Goals =
1. For the passage on the Nāga of Angkor, state whether each statement agrees with it: (a) Zhou Daguan is described as a Chinese diplomat; (b) the "Leper King" was cursed with leprosy after killing a Nāga; (c) Angkor lies 144° East of Easter Island. Answer each with yes or no and quote the deciding words.
2. From the passage on the Nāga of Angkor, write out everything from "One famous account" down to "fall of Angkor.".

According to Hindu and Cambodian beliefs, the Nāga were a powerful reptilian race of serpent-like creatures which once ruled from a vast island-continent in the Pacific and later retreated into the underground. Indeed, one can find depictions and statues of Nāga almost everywhere at Angkor, on the balustrades of the temples or as protectors of the sacred places. The ancient Khmer expressed the myth of their origins through the union of an Indian prince Kaundinya and a beautiful Nāga princess, the daughter of the King of the Nāga, who dwelt in a Mountain called Kok Thlok.
One famous account of 13th Century life at Angkor from the Chinese diplomat Zhou Daguan tells of a powerful genie living in the pyramid temple of Phimeanakas (the “Palace of Heaven”). Every night the genie would take the form of a beautiful serpent-woman to sleep with the King. Terrible ruin would have befallen the kingdom had the King missed even one of his nightly appointments. Another account dealing with the end of Angkor recounts the story of the “Leper King”, who was cursed with leprosy after killing a Nāga. This same episode was also considered as the cause of the decline and fall of Angkor.

- A Nine-headed Naga from the moat of Angkor Thom -  Likely a depiction of the Prince of the Naga Vasuki, who also plays a key role in the cosmological myth of the Churning of the Sea of Milk. Giant Naga statues were frequently employed as guardians to the Temples to scare off intruders and wild beasts - Similar to Egypt, the Naga was also commonly employed as a symbol of Royal power. 
In ancient cultures, the Serpent was also a powerful symbol of the subterranean world and of telluric currents. As such, it may come as no surprise that Angkor allegedly occupies a very important spot in the Earth’s geomagnetic grid. According to researcher Jim Alison [6], Angkor is linked to a number of ancient sites through a network of coordinates of latitude and longitude. These sites include the Great Pyramid of Giza, Easter Island, Machu Picchu and the Nazca lines of South America, and the ancient cities of Petra, Persepolis and Mohenjo Daro. Also, Angkor is significantly located at 72° of longitude East of Giza (when one takes the meridian of Giza as the prime meridian to which is assigned longitude 0°), and 144° West of Easter Island – which is also 144° East of Giza.

Supplied data =
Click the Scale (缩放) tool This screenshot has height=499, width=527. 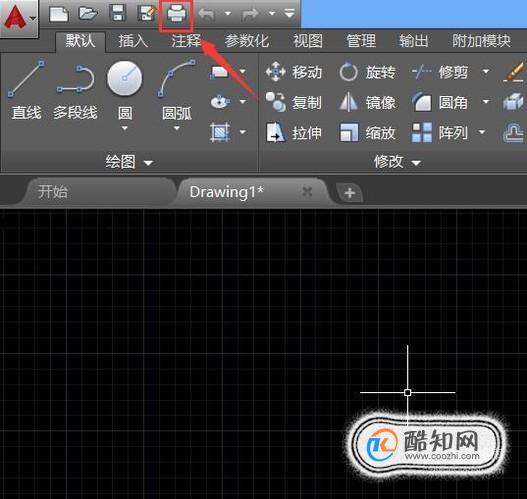(x=367, y=133)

Answers by task =
1.
(a) Yes: "the Chinese diplomat Zhou Daguan"
(b) Yes: "who was cursed with leprosy after killing a Nāga"
(c) No: "144° West of Easter Island"

2.
One famous account of 13th Century life at Angkor from the Chinese diplomat Zhou Daguan tells of a powerful genie living in the pyramid temple of Phimeanakas (the “Palace of Heaven”). Every night the genie would take the form of a beautiful serpent-woman to sleep with the King. Terrible ruin would have befallen the kingdom had the King missed even one of his nightly appointments. Another account dealing with the end of Angkor recounts the story of the “Leper King”, who was cursed with leprosy after killing a Nāga. This same episode was also considered as the cause of the decline and fall of Angkor.